使い魔
能力がわかって家に帰ってきてから一週間。クラスの生徒は俺がいなかったことなどなかったかなかったかのように接してきた。
「どうなってるんだ」
稲荷神社についた俺は神月を問い詰めた。
「理由はこれ」
そう言って見せてくれたのは、尻尾が二本に分かれた狐。しかし、狐には珍しく白色をしている。
「私の使い魔でもあるフィズ」
「この狐がなんだっていうんだよ」
狐扱いに神月は少し苛立ったのか、声が鋭くなる。
「……フィズ、変幻」
そして姿を見せたのは俺自身だった。
「狐川と同じ能力?」
頭をよぎったのはそのことだった。前に狐川にも同じようなことをされたからだ。
「少し違う。フィズの変幻には制限がある」
「制限?」
「フィズ自ら、もしくは主人である私が見たことがあるものでないと変幻はできない。それと大きさも、フィズの十倍の大きさが限界」
このフィズからして俺は変化できる範囲内ってことだったため、オレに代わり学校生活を送っていてくれたみたいだ。

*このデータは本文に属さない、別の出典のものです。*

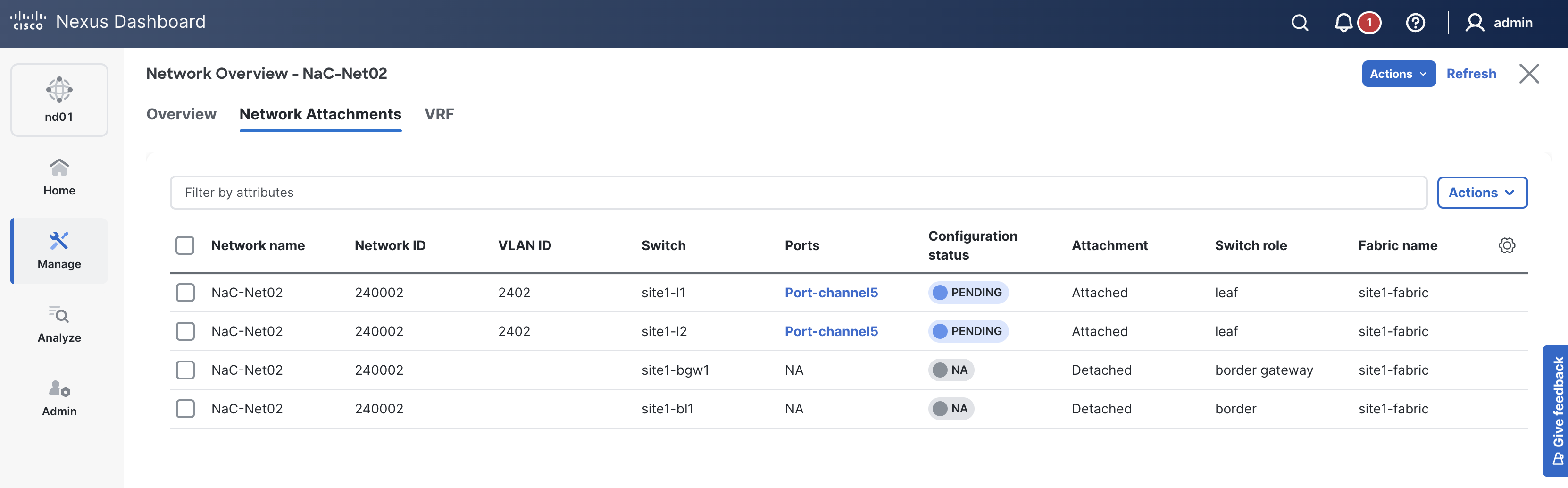Switch to the Overview tab
The height and width of the screenshot is (488, 1568).
(182, 114)
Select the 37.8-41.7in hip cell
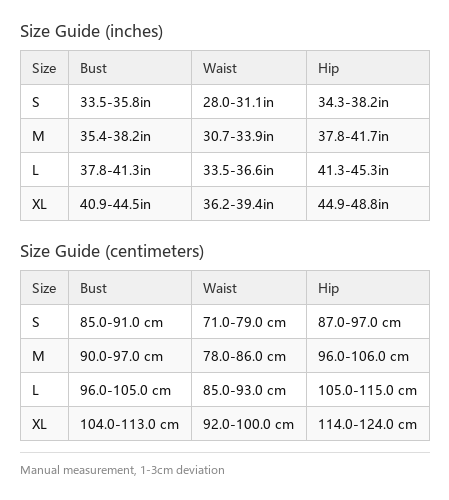This screenshot has height=500, width=449. [368, 136]
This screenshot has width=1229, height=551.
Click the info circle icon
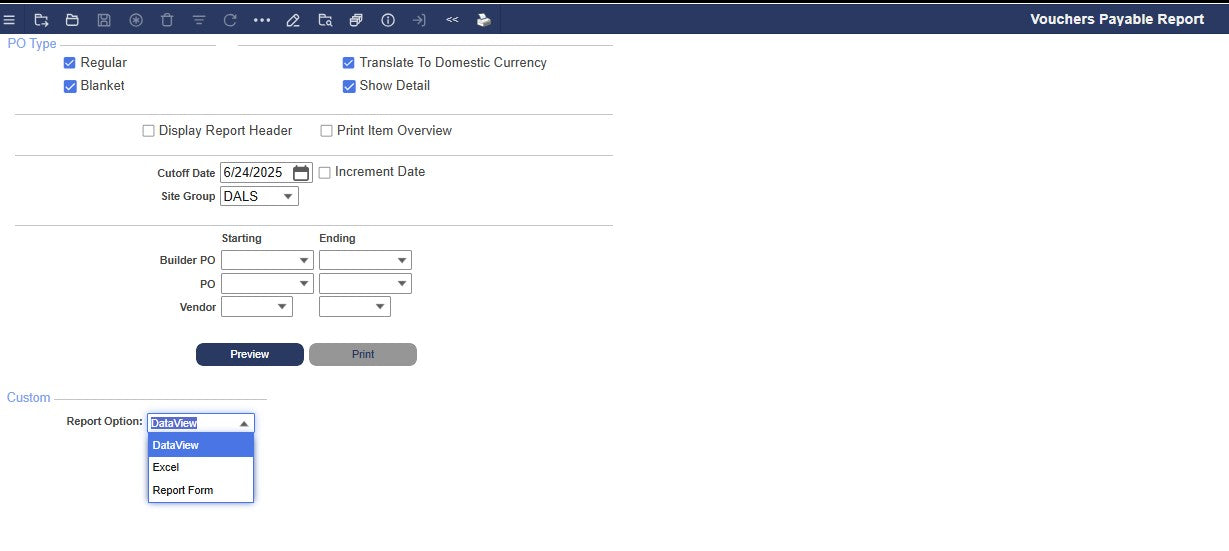[388, 19]

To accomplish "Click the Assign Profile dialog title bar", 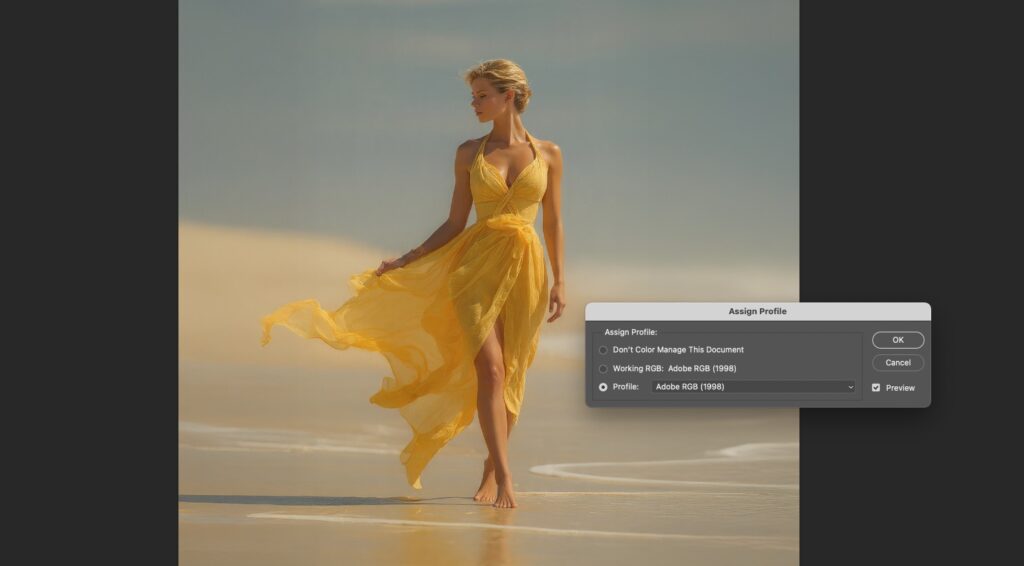I will coord(757,311).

「そういえば前に妖には使い魔は使えないって言ってたな」
「使い魔の契約は、神の使いの者のみ。独立している妖とは違って使い魔は主人の神力を食べて生きてる」
「それが使い魔と妖の違い」
この両手に収まるほどの大きさなのに、自らだけでは息をすることすらできないのか。そんなことを思いながらすり寄ってきたフィズを抱き上げる。
「大神はフィズに感謝した方がいい。一週間能力を使い続けるのは慣れている使い魔でも難しい。いつフィズが倒れてもおかしくなかったんだ」
「そうだったのか。ありがとう、フィズ」
ならなおのこと神月の神力の消耗も大きかったはずだ。
「でもどうしてそこまでしたんだよ」
「仕方ないでしょ、今回休んだら留年だったんだから」
「は?」
「月宮さんが亡くなって以降、二学期が始まっても学校には来ないし。一学期も三回休んでたから」
言われてみれば、俺は月宮が休んだ日に同じように休んでいた。理由は簡単で起こされなかったからだ。
「俺、二学期始まりと同時に留年?」
自らを指差しながら聞く。
「その通り、あなた留年。私進級。あなた、後輩。私、先輩」
いちいち俺と神月を交互に指しながら説明される。
喧嘩売ってんのかこいつ。
「ま、そんな感じだから今回はフィズを使っての学校生活を送ってもらったの」
「じゃあ、この前言ってた能力強化はどうなるんだよ」
「それは放課後、学校から帰ってきたときにやるから支障はないはず」
学校生活に対する支障はないだろうが、俺に対する支障は破壊されないだろう。きっと。
そんな不安と現実のものにする特訓が始まった。